The task: Say how many lines in the entries contain "Given", giving only the number.

Dataset entries
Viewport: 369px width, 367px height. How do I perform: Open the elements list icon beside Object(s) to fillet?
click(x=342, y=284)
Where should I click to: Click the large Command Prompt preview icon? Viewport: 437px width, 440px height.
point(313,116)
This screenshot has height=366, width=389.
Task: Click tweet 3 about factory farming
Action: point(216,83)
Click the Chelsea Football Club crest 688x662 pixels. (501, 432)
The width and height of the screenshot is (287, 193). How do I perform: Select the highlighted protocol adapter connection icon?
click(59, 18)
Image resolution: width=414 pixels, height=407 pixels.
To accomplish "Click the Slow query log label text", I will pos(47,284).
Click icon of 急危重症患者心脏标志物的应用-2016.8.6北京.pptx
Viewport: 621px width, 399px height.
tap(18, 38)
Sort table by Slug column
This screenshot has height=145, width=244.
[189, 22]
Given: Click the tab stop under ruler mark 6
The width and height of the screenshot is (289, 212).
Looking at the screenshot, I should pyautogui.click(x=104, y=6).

...

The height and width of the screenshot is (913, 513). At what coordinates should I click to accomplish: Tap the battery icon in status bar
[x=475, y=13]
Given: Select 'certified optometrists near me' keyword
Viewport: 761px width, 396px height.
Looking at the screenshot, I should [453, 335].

...

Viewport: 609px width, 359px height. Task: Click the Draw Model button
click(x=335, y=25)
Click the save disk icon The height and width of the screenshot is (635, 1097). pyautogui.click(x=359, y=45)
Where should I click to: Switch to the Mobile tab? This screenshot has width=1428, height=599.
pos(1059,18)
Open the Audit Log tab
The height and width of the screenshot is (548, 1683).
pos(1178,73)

Task result: 2